━━ Data to process

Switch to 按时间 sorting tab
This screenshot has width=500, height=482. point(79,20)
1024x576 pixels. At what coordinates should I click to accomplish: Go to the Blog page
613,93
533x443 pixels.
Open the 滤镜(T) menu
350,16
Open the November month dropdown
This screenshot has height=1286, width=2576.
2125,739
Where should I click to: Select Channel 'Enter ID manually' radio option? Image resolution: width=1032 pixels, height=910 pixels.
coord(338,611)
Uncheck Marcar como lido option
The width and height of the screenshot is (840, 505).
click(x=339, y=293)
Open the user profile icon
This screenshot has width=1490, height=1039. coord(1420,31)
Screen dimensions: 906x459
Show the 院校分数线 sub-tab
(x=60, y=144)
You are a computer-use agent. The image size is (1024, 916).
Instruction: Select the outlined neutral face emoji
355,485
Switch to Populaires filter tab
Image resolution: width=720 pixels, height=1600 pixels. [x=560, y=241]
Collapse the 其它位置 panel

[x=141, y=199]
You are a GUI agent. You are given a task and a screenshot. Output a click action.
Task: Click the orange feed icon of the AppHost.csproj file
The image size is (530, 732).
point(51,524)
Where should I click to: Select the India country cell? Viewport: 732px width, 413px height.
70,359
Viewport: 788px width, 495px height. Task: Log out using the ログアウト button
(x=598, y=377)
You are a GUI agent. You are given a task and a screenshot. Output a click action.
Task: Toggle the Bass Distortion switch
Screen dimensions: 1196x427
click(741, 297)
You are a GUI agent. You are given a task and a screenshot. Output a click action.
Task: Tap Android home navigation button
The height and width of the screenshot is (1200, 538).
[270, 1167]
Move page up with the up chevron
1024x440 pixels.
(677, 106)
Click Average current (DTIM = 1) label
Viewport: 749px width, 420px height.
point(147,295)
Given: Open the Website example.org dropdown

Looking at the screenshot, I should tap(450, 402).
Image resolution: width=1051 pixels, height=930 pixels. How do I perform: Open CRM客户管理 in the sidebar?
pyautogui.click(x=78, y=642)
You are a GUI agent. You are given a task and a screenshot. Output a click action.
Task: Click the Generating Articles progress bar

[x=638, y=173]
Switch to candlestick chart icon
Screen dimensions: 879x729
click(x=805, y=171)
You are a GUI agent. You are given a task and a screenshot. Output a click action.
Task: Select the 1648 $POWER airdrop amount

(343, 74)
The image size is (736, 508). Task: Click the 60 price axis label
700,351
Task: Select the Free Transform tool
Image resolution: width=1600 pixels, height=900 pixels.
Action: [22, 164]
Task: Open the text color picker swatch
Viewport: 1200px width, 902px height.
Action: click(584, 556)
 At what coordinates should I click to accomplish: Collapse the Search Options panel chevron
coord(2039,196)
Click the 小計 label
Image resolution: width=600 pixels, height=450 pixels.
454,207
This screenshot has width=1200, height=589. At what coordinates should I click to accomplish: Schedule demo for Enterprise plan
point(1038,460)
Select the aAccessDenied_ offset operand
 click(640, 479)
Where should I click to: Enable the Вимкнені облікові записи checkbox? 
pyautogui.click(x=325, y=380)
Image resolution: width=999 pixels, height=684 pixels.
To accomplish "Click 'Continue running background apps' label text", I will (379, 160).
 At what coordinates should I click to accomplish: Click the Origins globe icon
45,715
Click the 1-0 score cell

━━━━

Directions for this task: How many of the lines above contain the word "Select"? Give only the number.

Solved exercise: 6